Source text:
By Daniel Wood, 28 March 2023
On the surface, duplicating records in FileMaker is straightforward. We use the Duplicate Record script step to do this.
However much like everything in FileMaker, what appears simple on the surface can become rather technical and complex. There's always more than one way to skin a cat, as they say.
In this article we're going to explore some of the different approaches to duplicating multiple records and their relative performances.
We should note at this stage that these approaches were purely born out of experimenting and playing with different approaches in an attempt to find an optimal solution with regards to performance. Some of the approaches are certainly not recommended but are still mentioned for comparison and out of interest. You may find you learn something along the way!
Duplicating a single record is simple, but we will be duplicating many hundreds of records. In addition, not only will these records be duplicated but they have related child records that also need to be duplicated.
An important factor of parent/child duplication is the child must be reassigned to the new parent ID. This point becomes quite significant when deciding upon your approach to record duplication.
As with all our articles, a lot of time and effort goes into our example files to help explain techniques used and to allow you to explore and try for yourself.
Please take time to download this as the article very closely follows the content of the example file — no email address required!
The approaches taken to parent/child record duplication began with the first approach and subsequent approaches were born out of this by looking at ways to change it and potentially improve upon it by hunting out optimisations in the process.
In the end we came up with 7 different approaches. We must warn you not all approaches are great. We left in the bad ones because you can still learn something from them, and hey — you may just come up with a better solution yourself — we always love feedback!
We ran each duplication test a series of 5 times and took the average duration of each test to be our result. Taking the average means we can try to eliminate minor server performance fluctuations. Tests were performed on a Mac Mini M1 machine running FileMaker Server 19.6.3 with no connected users.
The tests were run using Perform Script on Server and before each test we cleared out any previously duplicated test data.
We ran ten variations per approach. We incremented the number of parent records being duplicated by 100, for a total of ten tests ranging from 100 to 1,000 parent records.
Finally each parent record duplicated had about 6 child records residing in two different child tables for a total of 12 child records overall. All child records were duplicated and assigned their new parent ID.

Word and item position data:
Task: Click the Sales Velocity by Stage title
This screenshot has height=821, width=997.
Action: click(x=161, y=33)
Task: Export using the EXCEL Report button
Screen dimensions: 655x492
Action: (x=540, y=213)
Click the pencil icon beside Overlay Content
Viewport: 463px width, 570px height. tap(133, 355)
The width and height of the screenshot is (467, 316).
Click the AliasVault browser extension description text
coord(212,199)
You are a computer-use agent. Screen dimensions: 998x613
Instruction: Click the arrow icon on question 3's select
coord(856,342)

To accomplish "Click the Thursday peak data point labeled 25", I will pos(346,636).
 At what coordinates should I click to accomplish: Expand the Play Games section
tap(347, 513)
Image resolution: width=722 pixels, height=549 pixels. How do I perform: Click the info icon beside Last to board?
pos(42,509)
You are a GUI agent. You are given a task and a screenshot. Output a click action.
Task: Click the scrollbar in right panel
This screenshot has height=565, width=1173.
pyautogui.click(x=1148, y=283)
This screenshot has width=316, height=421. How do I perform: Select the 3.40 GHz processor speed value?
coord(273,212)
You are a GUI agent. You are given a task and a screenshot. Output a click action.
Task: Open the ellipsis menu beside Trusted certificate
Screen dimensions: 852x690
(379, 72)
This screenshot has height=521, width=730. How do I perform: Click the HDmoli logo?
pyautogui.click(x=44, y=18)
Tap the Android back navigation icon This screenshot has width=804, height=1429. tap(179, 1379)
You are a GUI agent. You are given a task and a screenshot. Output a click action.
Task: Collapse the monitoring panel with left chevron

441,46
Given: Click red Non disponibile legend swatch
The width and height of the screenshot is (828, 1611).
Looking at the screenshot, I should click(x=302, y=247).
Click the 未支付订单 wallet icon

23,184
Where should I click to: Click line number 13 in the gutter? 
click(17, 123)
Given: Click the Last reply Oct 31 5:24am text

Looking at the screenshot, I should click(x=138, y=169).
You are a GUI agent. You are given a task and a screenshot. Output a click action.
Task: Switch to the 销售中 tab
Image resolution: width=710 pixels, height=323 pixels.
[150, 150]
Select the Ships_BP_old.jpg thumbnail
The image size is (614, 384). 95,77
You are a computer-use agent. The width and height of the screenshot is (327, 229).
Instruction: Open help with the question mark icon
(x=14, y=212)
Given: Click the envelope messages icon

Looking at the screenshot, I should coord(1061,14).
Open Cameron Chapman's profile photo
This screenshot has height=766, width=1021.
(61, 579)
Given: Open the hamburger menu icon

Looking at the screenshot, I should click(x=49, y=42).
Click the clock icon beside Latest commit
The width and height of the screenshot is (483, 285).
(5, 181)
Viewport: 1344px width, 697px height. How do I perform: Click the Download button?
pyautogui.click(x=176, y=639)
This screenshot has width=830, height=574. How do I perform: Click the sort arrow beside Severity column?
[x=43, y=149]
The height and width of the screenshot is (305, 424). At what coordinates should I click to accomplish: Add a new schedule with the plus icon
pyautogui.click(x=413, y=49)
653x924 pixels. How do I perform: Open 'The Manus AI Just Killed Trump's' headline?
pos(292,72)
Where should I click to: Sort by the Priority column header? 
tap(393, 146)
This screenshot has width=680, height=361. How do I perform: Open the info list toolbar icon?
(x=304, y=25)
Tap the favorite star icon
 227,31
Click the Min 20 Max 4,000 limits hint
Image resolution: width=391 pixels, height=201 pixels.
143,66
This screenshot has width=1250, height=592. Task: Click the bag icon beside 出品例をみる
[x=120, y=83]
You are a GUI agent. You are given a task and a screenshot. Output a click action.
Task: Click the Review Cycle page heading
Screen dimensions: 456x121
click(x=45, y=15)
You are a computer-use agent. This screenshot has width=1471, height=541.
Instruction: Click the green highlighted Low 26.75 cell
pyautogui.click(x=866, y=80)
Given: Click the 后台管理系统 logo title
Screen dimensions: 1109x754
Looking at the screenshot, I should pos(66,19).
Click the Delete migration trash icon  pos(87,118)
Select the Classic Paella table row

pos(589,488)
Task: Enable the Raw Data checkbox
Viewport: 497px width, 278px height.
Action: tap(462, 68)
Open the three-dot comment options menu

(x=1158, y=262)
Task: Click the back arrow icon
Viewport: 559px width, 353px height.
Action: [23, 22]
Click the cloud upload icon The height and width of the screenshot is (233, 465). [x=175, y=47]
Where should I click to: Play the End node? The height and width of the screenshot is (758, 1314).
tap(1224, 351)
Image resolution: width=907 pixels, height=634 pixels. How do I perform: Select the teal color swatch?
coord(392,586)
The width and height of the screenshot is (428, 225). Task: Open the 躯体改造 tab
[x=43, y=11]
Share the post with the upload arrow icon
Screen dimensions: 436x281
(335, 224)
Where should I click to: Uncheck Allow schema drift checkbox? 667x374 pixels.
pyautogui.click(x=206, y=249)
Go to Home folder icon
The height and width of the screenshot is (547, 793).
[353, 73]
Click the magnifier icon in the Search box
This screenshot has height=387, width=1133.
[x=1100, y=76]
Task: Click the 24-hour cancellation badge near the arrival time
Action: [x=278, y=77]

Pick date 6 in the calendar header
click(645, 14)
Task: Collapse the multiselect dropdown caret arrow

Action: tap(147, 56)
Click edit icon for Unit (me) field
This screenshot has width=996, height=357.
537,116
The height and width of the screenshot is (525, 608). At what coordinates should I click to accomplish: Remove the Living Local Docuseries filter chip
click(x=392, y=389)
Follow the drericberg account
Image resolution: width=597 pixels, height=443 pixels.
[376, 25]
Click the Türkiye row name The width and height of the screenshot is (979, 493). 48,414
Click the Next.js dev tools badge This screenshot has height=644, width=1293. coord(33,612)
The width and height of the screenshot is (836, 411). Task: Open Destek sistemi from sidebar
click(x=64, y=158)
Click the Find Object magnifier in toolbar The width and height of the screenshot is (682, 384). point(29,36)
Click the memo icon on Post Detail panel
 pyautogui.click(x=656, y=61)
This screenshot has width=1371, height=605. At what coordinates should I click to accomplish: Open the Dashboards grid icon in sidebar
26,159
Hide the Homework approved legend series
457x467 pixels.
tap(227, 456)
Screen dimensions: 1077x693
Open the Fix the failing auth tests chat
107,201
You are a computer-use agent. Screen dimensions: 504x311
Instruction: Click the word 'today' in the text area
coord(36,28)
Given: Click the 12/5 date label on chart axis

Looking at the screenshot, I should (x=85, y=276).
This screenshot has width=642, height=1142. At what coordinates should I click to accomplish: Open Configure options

Your tasks:
A: In the article on duplicating FileMaker records, why did the authors run each duplication test five times and use the average duration as the result?
B: Carry on the article on duplicating FileMaker records, starting after its last sentence.

Responses in order:
A: Taking the average of five runs helps eliminate minor fluctuations in server performance, so a single unusually fast or slow run does not distort the result.

B:
Our first approach is the simplest approach. It involves looping through parent records. Looping is itself an entire subject worth delving into (click here for an earlier article on this topic).
The above is the loop method being used in this approach. Important is to note the following aspects:
This approach is called looping from end because we start at the end of the found set, working backwards.
For each parent record duplicated in this fashion we repeat the exact same procedure for any child records.
Child records are found by first navigating to the child layout and performing a find for any child records that are related to the parent. If any records are found they are duplicated using looping from end.
A benefit of this approach is that the script is very simple to follow and understand for other developers as well as easy to write. It is also easy to add in extra child tables for duplication if required in future.
A downside to this approach is that the resulting duplicated records are in reverse creation order to that of the originals. When we loop from the end we are duplicating the newest record first and working back to the oldest.
This may not seem like an issue but if you are duplicating records where you expect them to be present to the user in their original creation order, then this will not work unless you sort them. Sometimes you simply don't wish to sort records and so if that is the case this approach may not be for you.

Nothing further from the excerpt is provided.